C’est qu’ils ont déjà du métier, plusieurs courent les concours depuis leur enfance. Pour la deuxième fois, on présentera d’ailleurs un évènement pré-concours appelé Mini Violini : deux concerts de jeunes virtuoses de 10 à 14 ans, choisis par l’équipe du CMIM, souvent lauréats de concours junior. Le public adore et remplira probablement la salle Bourgie, les 22 et 23 avril prochains.

Autre évènement attendu à la salle Bourgie, le 28 avril à 14 h 30, la conférence de la professeure Mary-Elizabeth Brown, qui vient présenter son violon 3D : un instrument imprimé en 3D, qu’on peut reproduire au coût de sept dollars ! De quoi révolutionner la pédagogie musicale en milieu défavorisé, ce courant qui fait ses preuves un peu partout.

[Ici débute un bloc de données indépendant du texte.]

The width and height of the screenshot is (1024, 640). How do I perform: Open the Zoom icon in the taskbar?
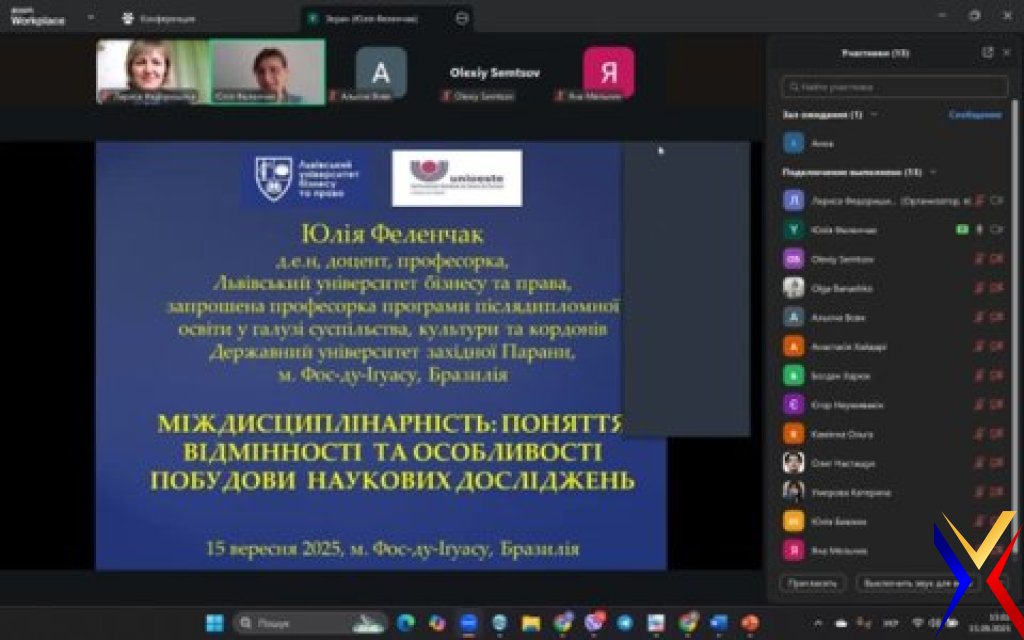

Christiane LeBlanc va quitter la direction du CMIM au terme de cette édition 2023. Elle est heureuse de laisser une organisation en bonne santé : « Je suis surtout fière de la communauté tissée autour du concours par les donateurs, les partenaires et les familles d’accueil. »

J’ai participé à un seul concours, nord-américain, qui avait lieu à Tallahassee, capitale de la Floride. Pas de famille d’accueil, mais l’hôtel officiel y était allé d’un affichage improbable sur sa marquise : « Welcome Harpsichordists ! »

J’avais 20 ans, je suis sortie de la finale avec une « mention honorable », bien décidée à ne jamais revivre un stress aussi dévorant.

Je serai toujours impressionnée par ceux qui courent les concours avec grâce.